— TASK DESCRIPTION —
What you give back must match the data character for character.

[Collected data entries]
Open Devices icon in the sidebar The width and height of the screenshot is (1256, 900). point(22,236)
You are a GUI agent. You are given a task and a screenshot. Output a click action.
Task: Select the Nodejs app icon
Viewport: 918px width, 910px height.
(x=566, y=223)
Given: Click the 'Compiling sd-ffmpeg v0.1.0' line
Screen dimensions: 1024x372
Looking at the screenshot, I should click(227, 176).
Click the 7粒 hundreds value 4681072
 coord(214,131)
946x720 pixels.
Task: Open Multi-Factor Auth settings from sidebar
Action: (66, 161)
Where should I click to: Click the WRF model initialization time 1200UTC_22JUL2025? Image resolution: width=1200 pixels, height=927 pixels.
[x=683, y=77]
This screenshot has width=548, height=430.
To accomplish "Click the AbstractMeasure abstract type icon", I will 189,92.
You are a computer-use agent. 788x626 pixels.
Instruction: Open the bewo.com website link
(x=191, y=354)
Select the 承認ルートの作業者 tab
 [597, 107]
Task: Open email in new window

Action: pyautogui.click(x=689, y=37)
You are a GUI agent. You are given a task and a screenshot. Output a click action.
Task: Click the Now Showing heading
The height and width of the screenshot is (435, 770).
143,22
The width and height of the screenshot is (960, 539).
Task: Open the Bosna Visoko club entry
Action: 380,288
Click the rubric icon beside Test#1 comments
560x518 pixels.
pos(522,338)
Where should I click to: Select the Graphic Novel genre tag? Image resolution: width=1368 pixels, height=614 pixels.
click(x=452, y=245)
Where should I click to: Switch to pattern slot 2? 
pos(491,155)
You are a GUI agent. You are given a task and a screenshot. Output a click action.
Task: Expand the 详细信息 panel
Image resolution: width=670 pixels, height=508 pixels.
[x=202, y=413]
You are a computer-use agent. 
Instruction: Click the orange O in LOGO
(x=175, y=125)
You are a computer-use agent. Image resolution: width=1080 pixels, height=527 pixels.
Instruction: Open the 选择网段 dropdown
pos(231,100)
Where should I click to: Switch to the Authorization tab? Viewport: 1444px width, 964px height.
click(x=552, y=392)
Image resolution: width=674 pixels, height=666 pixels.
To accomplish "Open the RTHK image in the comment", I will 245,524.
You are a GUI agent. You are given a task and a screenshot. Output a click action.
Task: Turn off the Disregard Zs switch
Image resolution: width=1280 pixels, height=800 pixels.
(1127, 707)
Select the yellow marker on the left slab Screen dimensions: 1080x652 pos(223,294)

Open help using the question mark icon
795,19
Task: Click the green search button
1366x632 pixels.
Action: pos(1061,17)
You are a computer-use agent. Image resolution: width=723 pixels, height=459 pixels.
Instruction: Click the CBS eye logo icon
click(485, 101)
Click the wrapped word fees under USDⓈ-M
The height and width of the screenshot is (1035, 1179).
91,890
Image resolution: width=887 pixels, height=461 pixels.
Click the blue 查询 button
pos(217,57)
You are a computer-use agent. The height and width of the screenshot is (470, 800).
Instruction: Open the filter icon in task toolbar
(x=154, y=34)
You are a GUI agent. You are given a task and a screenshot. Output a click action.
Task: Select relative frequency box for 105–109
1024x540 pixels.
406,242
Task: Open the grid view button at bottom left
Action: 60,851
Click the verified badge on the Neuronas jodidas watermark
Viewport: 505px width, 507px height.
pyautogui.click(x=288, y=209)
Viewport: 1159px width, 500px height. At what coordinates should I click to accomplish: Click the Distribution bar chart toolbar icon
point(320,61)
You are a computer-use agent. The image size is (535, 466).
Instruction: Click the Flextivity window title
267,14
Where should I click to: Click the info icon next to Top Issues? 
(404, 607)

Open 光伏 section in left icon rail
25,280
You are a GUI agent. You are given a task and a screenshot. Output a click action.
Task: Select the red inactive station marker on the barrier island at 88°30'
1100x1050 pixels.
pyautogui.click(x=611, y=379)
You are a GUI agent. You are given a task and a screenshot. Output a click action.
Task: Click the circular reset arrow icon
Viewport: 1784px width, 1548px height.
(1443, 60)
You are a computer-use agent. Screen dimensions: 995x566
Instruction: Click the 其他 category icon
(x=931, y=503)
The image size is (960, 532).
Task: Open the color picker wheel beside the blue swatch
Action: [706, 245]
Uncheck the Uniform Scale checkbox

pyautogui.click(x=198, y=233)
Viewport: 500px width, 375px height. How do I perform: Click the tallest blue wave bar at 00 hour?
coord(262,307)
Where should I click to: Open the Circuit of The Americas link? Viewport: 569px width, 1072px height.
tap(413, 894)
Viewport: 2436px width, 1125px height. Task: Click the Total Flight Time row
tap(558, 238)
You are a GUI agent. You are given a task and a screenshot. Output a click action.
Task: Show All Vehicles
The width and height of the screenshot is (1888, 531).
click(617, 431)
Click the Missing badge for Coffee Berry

— EXERCISE OUTPUT —
Open Devices icon in the sidebar The width and height of the screenshot is (1256, 900). point(22,236)
You are a GUI agent. You are given a task and a screenshot. Output a click action.
Task: Select the Nodejs app icon
Viewport: 918px width, 910px height.
(x=566, y=223)
Given: Click the 'Compiling sd-ffmpeg v0.1.0' line
Screen dimensions: 1024x372
Looking at the screenshot, I should click(227, 176).
Click the 7粒 hundreds value 4681072
 coord(214,131)
946x720 pixels.
Task: Open Multi-Factor Auth settings from sidebar
Action: (66, 161)
Where should I click to: Click the WRF model initialization time 1200UTC_22JUL2025? Image resolution: width=1200 pixels, height=927 pixels.
[x=683, y=77]
This screenshot has width=548, height=430.
To accomplish "Click the AbstractMeasure abstract type icon", I will 189,92.
You are a computer-use agent. 788x626 pixels.
Instruction: Open the bewo.com website link
(x=191, y=354)
Select the 承認ルートの作業者 tab
 [597, 107]
Task: Open email in new window

Action: pyautogui.click(x=689, y=37)
You are a GUI agent. You are given a task and a screenshot. Output a click action.
Task: Click the Now Showing heading
The height and width of the screenshot is (435, 770).
143,22
The width and height of the screenshot is (960, 539).
Task: Open the Bosna Visoko club entry
Action: 380,288
Click the rubric icon beside Test#1 comments
560x518 pixels.
pos(522,338)
Where should I click to: Select the Graphic Novel genre tag? Image resolution: width=1368 pixels, height=614 pixels.
click(x=452, y=245)
Where should I click to: Switch to pattern slot 2? 
pos(491,155)
You are a GUI agent. You are given a task and a screenshot. Output a click action.
Task: Expand the 详细信息 panel
Image resolution: width=670 pixels, height=508 pixels.
[x=202, y=413]
You are a computer-use agent. 
Instruction: Click the orange O in LOGO
(x=175, y=125)
You are a computer-use agent. Image resolution: width=1080 pixels, height=527 pixels.
Instruction: Open the 选择网段 dropdown
pos(231,100)
Where should I click to: Switch to the Authorization tab? Viewport: 1444px width, 964px height.
click(x=552, y=392)
Image resolution: width=674 pixels, height=666 pixels.
To accomplish "Open the RTHK image in the comment", I will 245,524.
You are a GUI agent. You are given a task and a screenshot. Output a click action.
Task: Turn off the Disregard Zs switch
Image resolution: width=1280 pixels, height=800 pixels.
(1127, 707)
Select the yellow marker on the left slab Screen dimensions: 1080x652 pos(223,294)

Open help using the question mark icon
795,19
Task: Click the green search button
1366x632 pixels.
Action: pos(1061,17)
You are a computer-use agent. Image resolution: width=723 pixels, height=459 pixels.
Instruction: Click the CBS eye logo icon
click(485, 101)
Click the wrapped word fees under USDⓈ-M
The height and width of the screenshot is (1035, 1179).
91,890
Image resolution: width=887 pixels, height=461 pixels.
Click the blue 查询 button
pos(217,57)
You are a computer-use agent. The height and width of the screenshot is (470, 800).
Instruction: Open the filter icon in task toolbar
(x=154, y=34)
You are a GUI agent. You are given a task and a screenshot. Output a click action.
Task: Select relative frequency box for 105–109
1024x540 pixels.
406,242
Task: Open the grid view button at bottom left
Action: 60,851
Click the verified badge on the Neuronas jodidas watermark
Viewport: 505px width, 507px height.
pyautogui.click(x=288, y=209)
Viewport: 1159px width, 500px height. At what coordinates should I click to accomplish: Click the Distribution bar chart toolbar icon
point(320,61)
You are a computer-use agent. The image size is (535, 466).
Instruction: Click the Flextivity window title
267,14
Where should I click to: Click the info icon next to Top Issues? 
(404, 607)

Open 光伏 section in left icon rail
25,280
You are a GUI agent. You are given a task and a screenshot. Output a click action.
Task: Select the red inactive station marker on the barrier island at 88°30'
1100x1050 pixels.
pyautogui.click(x=611, y=379)
You are a GUI agent. You are given a task and a screenshot. Output a click action.
Task: Click the circular reset arrow icon
Viewport: 1784px width, 1548px height.
(1443, 60)
You are a computer-use agent. Screen dimensions: 995x566
Instruction: Click the 其他 category icon
(x=931, y=503)
The image size is (960, 532).
Task: Open the color picker wheel beside the blue swatch
Action: [706, 245]
Uncheck the Uniform Scale checkbox

pyautogui.click(x=198, y=233)
Viewport: 500px width, 375px height. How do I perform: Click the tallest blue wave bar at 00 hour?
coord(262,307)
Where should I click to: Open the Circuit of The Americas link? Viewport: 569px width, 1072px height.
tap(413, 894)
Viewport: 2436px width, 1125px height. Task: Click the Total Flight Time row
tap(558, 238)
You are a GUI agent. You are given a task and a screenshot. Output a click action.
Task: Show All Vehicles
The width and height of the screenshot is (1888, 531).
click(617, 431)
Click the Missing badge for Coffee Berry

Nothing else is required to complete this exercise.